Inheritance (The Lost Bride Trilogy, #1)

Once they came to terms that satisfied both of them, Corrine sat back, looked around the kitchen and great room.

“More little touches. The copper jar on the shelf, and that—is it rose quartz?—the raw hunk of crystal. Little pots of herbs on the windowsill. I especially like the blue ball hanging in the window. I think they call them witch balls.”

“That’s all Cleo. She actually made that ball.”

“Really?” Fascinated, Corrine rose to take a closer look. “Handblown glass? I didn’t realize she did that.”

“She knows someone who does, and opens up a few times a year to give classes. She took one, made that.”

“Apparently you’re both clever.”

“I can guarantee if Anna ever has a lesson day, Cleo would be first in line.”

“That’s an interesting thought.”

“Corrine … could I ask you about Johanna?”

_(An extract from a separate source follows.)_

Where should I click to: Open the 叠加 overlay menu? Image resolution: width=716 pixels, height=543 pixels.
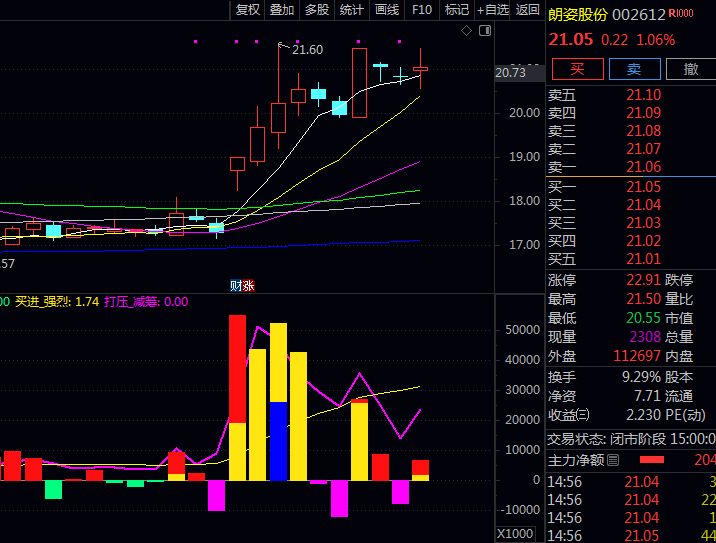282,10
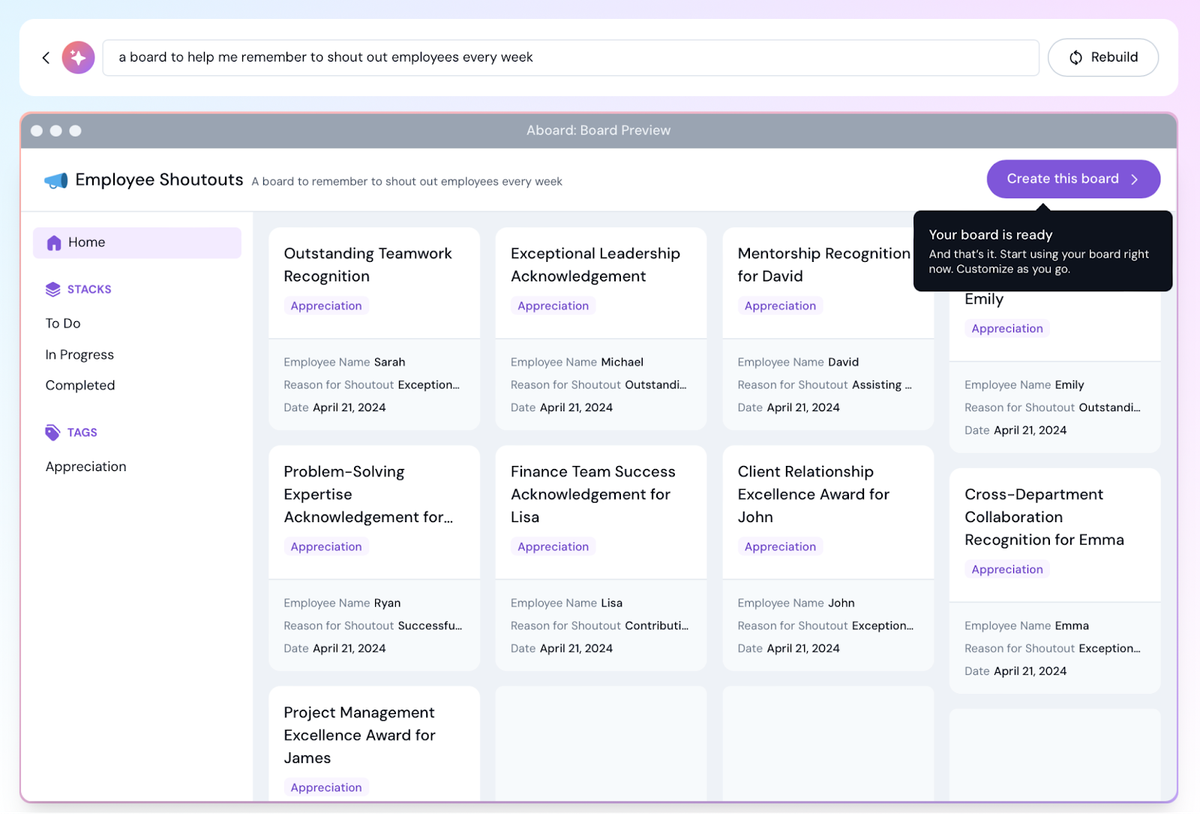Filter by the Appreciation tag in sidebar
This screenshot has width=1200, height=814.
(x=86, y=467)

“We were friends, close friends. More than that,” she said as she walked back to the table to sit. “She was a sister to me. I think our bond was like what you have with Cleo, so you understand what I mean.”

“I do.”

“I introduced them, Johanna and Collin, and watched them fall in love. God, we were all so young.” On a wistful smile, she closed her eyes. “I can see us so clearly. Jo helping me shop for my wedding dress, and a few years later, me helping her find hers.”

She looked back at Sonya. “Good memories—you should always bank those good memories. She was a teacher, and oh, she loved children. She and Collin talked about filling the manor with them.”

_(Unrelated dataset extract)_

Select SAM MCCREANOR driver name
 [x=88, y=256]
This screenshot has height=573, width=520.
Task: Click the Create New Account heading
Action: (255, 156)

“Everything Trey’s told me says they’d have been wonderful parents.”

“I’m sure of it.” Her mind in the past, Corrine turned her teacup in its saucer. “She was smart, funny, very, very independent, and more than opinionated on certain issues. Women’s rights, physical and emotional safety for children at the forefront. She and Collin fell in love gradually, a slow dance, and both of them were content to stay single. Deuce and I, it was bang, there you are, let’s get started.”

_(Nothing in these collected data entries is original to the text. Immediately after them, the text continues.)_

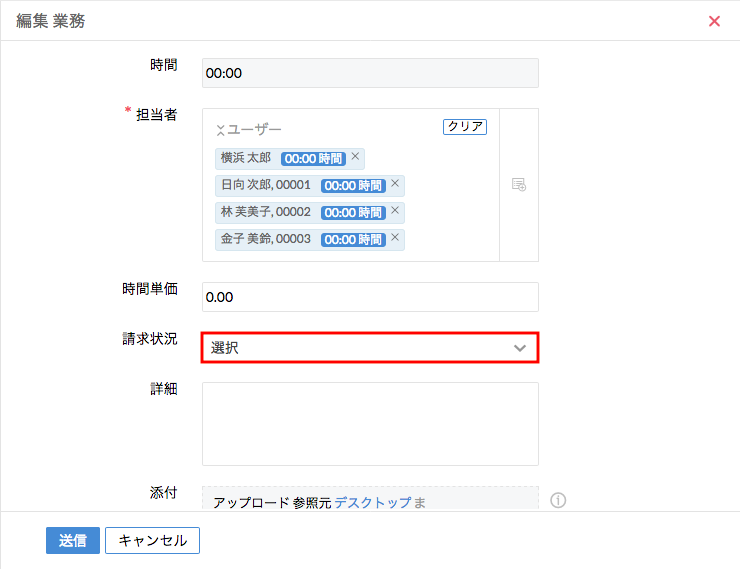This screenshot has width=740, height=569.
Task: Click the キャンセル button
Action: (x=152, y=540)

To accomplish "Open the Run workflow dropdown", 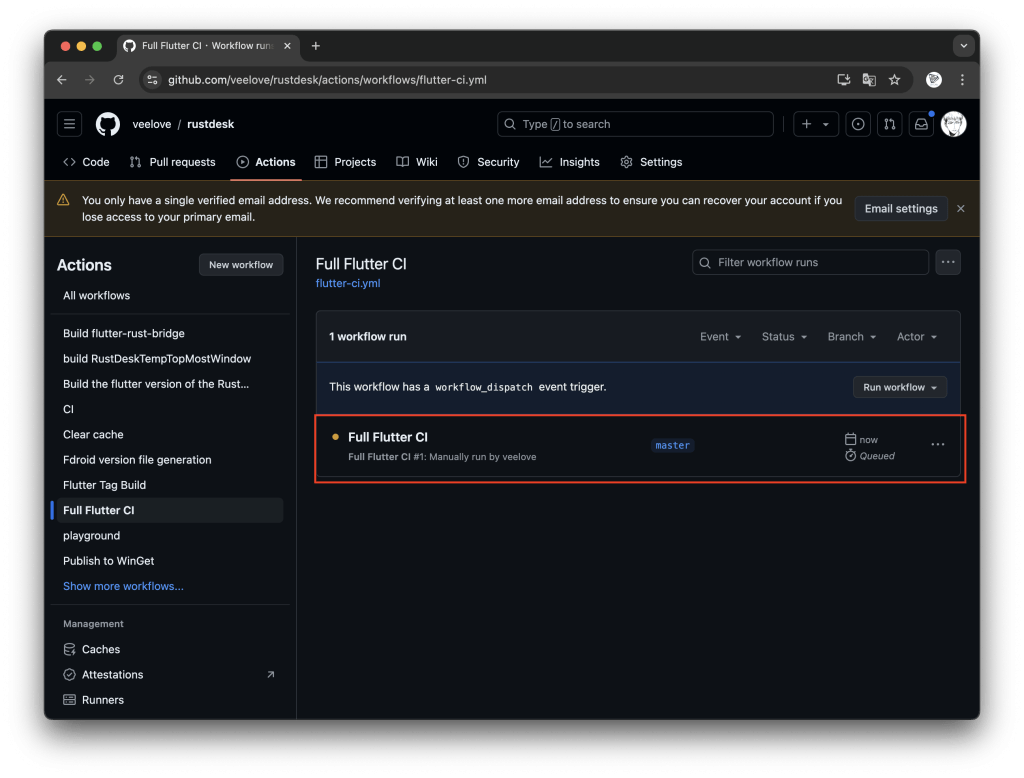I will pyautogui.click(x=899, y=387).
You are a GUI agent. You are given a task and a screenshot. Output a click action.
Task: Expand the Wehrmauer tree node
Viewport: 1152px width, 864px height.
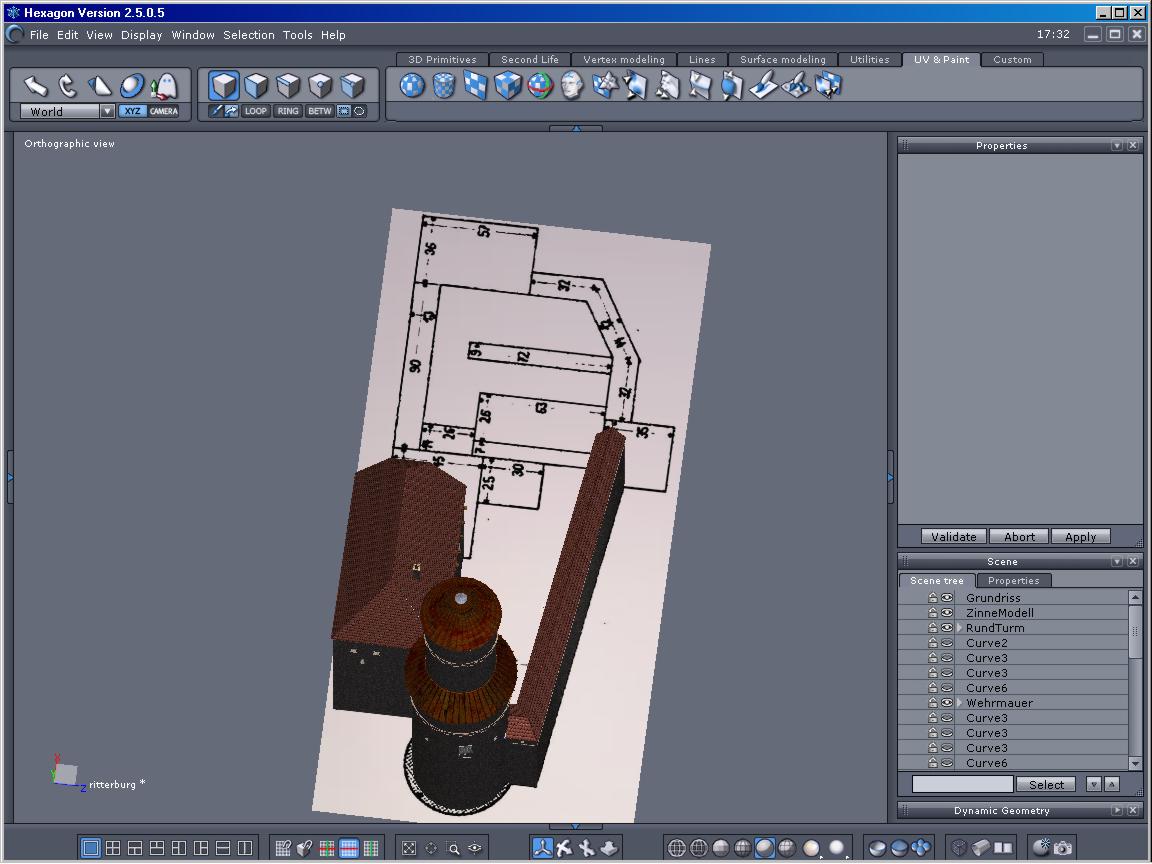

Laughing, she shook her head, sipped some tea. “But when they got there, it was solid and strong. The wedding was in late June, in the gardens. Everything blooming and beautiful. I didn’t realize she’d gone inside, gone upstairs. I’ll never know why she did. If I’d gone with her…”

“No.” Sonya reached out, laid a hand over Corrine’s. “You couldn’t have known.”

“We didn’t believe in curses. The hauntings? They simply were, and fascinating by and large. No one saw her fall. She was just … gone.”

“I’m so sorry.”

“It broke something in him, in Collin. In me, too, for a while. Then I saw her.”

“Here, in the manor?”

“Yes. In the music room where you put her portrait. I’d come to bring Collin some food, a week or so after her funeral. I went into the music room—we’d had good times there. I sat and cried for her, for Collin, for myself. And there she was, in the wedding dress I’d helped her pick out.

“She said, ‘Don’t cry anymore, Corry.’ She and Deuce are the only ones who’ve ever called me that. ‘I had love, and I still have love. Don’t let him stop living. Be here for him.’

“I said her name, and got up to go to her, but she was gone.”

“Did you ever see her again?”

“No, but I sometimes catch a trace of the perfume she liked, or just get a feeling. I know she’s here.”

Corrine sat back, lifted her hands. “I’m not a fanciful woman, but I know she’s here. Knowing that helped mend what broke in me. You finding her portrait, then putting it in that room, in that place? I have to believe that was meant.”

“I feel the same there. About both portraits. And now you’ve helped me really see her.”

“I think you’d have liked each other.” Corrine gestured toward the glass ball, the vase of flowers. “I know she’d have liked the little touches you and your friend bring to the manor.”

“I love this house. So does Cleo.”

“It shows.”

“Can I get you more tea?”

“No, but thanks. I’m glad you asked about Johanna, because you should know more about her. Now, I have to run a few errands before I head home. And,” she added as she rose, “I have some calls to make, a few arms to twist, and some planning to do.”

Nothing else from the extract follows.